Толпа рабов снова взревела: «Убей! Убей!»

Спартак вошел в лагерь, стал посреди пленных. Он направился к Тадиксу-гиганту, который схватил одного римлянина и рывком поставил его на ноги.

Тадикс повернулся к Спартаку.

– Я видел его на горе Гаргано, – сказал Тадикс. – На нем были золоченые латы претора. Он ходил по трупам. Я узнал его. Я видел его, когда сражался на вершине горы. Я знал, что, если попадусь ему в руки, он снимет кожу с меня живого.

Римлянин, не сопротивляясь, стоял, опустив голову.

– Это претор Вариний, – сказал подошедший к ним Посидион.

Несколько пленных подняли головы. Один из них крикнул, что трибун Кальвиций Сабиний и центурион Номий Кастрик находятся среди них, что именно они и консулы заставили их воевать против Спартака, а сами солдаты уважают гладиаторов, которые часто учили их сражаться.

– Мы предлагаем тебе нашу жизнь, Спартак! Позволь нам отомстить тем, кто обращался с нами как с рабами!

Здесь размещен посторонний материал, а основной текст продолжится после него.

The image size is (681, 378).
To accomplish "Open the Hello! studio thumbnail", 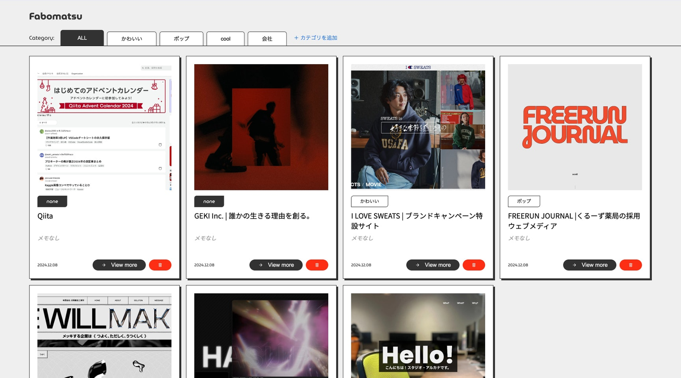I will (418, 336).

Спартак помолчал, затем подошел к Варинию, которого Тадикс все еще держал за волосы.

– Претор… – сказал Спартак.

Он произнес это слово словно ругательство. Вокруг его рта залегли глубокие складки.

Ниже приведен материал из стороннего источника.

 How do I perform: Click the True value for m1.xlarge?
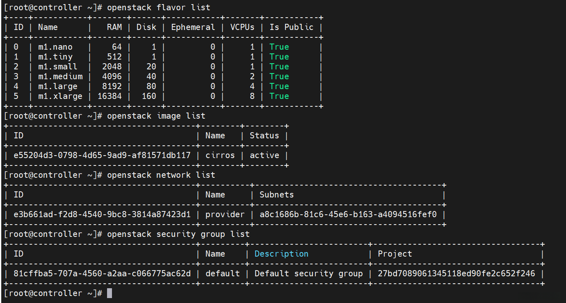click(279, 96)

– Претор, тебя ожидает то, на что ты обрекал других! – сказал он, с отвращением глядя на пленного.

 

 

Нас было более четырех сотен, безоружных, коленопреклоненных, нагих.

Смерть, которой я искал на поле сражения, ускользнула от меня. Я надеялся, что эти дикари, захватившие нас живыми и вырвавшие у меня меч прежде чем я успел вонзить его себе в бок, сразу же зарежут меня.

Но я забыл, что рабы не люди, они сражаются не как солдаты наших легионов. Значит, они нас не убьют.

Они били нас, оскорбляли, унижали.

Нескольких пленных они отдали на растерзание своим женщинам. Те с воем вонзали зубы и ногти в их тела, выкалывали глаза, отрезали половые органы, рвали на части, сдирали кожу.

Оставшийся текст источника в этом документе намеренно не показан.